A partir dessa junção de narrativa e bordado em Relato de um certo Oriente, chega-se a um conceito que se mostra essencial para compreender em profundidade a força que motiva a narração desse romance. Em um dos breves textos de Profanações, intitulado “O Dia do Juízo”, Agamben (2007, p.23) faz menção ao "célebre daguerreótipo do boulevard du Temple, considerado a primeira fotografia em que aparece uma figura humana"11. Ao se deter na imagem do homem engraxando os sapatos, o filósofo italiano vai se aproximando da noção de apocatástase, um termo que se funda nas especulações religiosas de Orígenes de Alexandria. Esse conceito tem a ver com o Juízo Final, é o oposto do Apocalipse e preconiza a salvação de todas as almas, até mesmo das que habitam o inferno. Ao se referir à apocatástase, Agamben (2007) se interessa em mostrar o poder da fotografia de captar o gesto único e essencial do

sujeito fotografado, cuja principal exigência, segundo o filósofo, é ser lembrado, esse sujeito quer que seu nome não seja esquecido. Nesse atributo da fotografia, Agamben (2007) reconhece o plano da salvação, uma vez que se apreende a atitude mais irrelevante do homem, a qual resume o sentido de toda uma existência. Conforme a argumentação do autor, essa é a chave da apocatástase; a ressurreição no Juízo Final tem a ver com essa recapitulação infinita de uma recordação.

Os argumentos de Agamben (2007) se coadunam a um debate iniciado por Benjamin em 1936, no ensaio "O narrador - Considerações sobre a obra de Nikolai Leskov". No passo 17 desse texto, o filósofo alemão vincula o espírito das narrativas de Leskov aos dogmas da Igreja Ortodoxa grega. Segundo Benjamin (1987a, p.216), “nesses dogmas, como se sabe, a especulação de Orígenes, rejeitada pela Igreja de Roma, sobre a apocatastasis, a admissão de todas as almas ao Paraíso, desempenha um papel significativo". Esse é um conceito fundamental para compreender a feição do narrador de Leskov, essa figura empenhada em salvar, no seu relato, as criaturas pertencentes ao estrato mais baixo da hierarquia social, aquelas para quem o mundo e seus homens parecem ter virado de costas.

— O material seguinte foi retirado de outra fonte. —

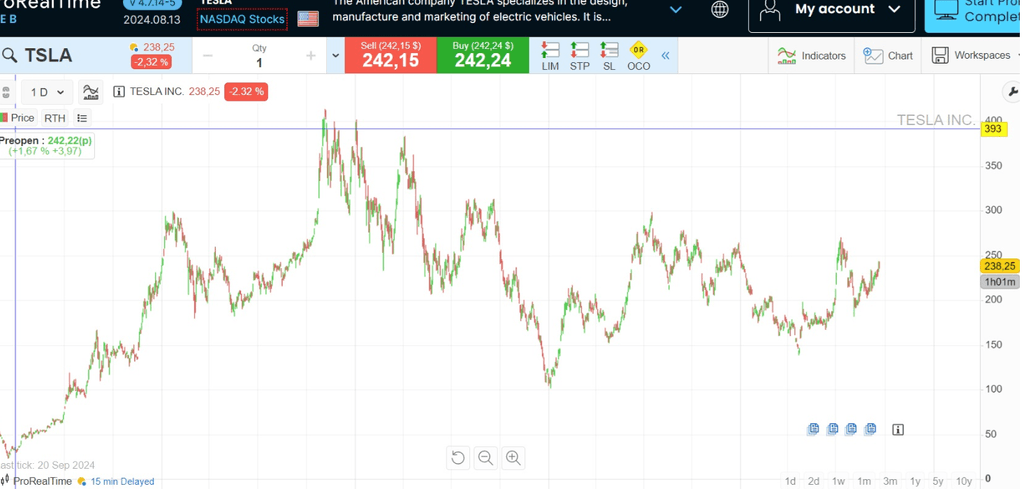This screenshot has width=1024, height=489.
Task: Open the Indicators menu
Action: point(812,56)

Nesse contexto, a narração da mulher sem nome é imbuída de um espírito semelhante, ao agregar para a sua “mistura do papel com o tecido, das cores com o preto da tinta e com o branco do papel” (HATOUM, 2008b, p.145), o desejo de nomeação das anônimas que, ao contrário dela, estão presas até a morte nos limites assépticos da clínica. Dessa maneira, a filha adotiva de Emilie assume para si a tarefa salvadora da memória; a herança se apodera dela e transmite os imperativos de nomear, lembrar e contar.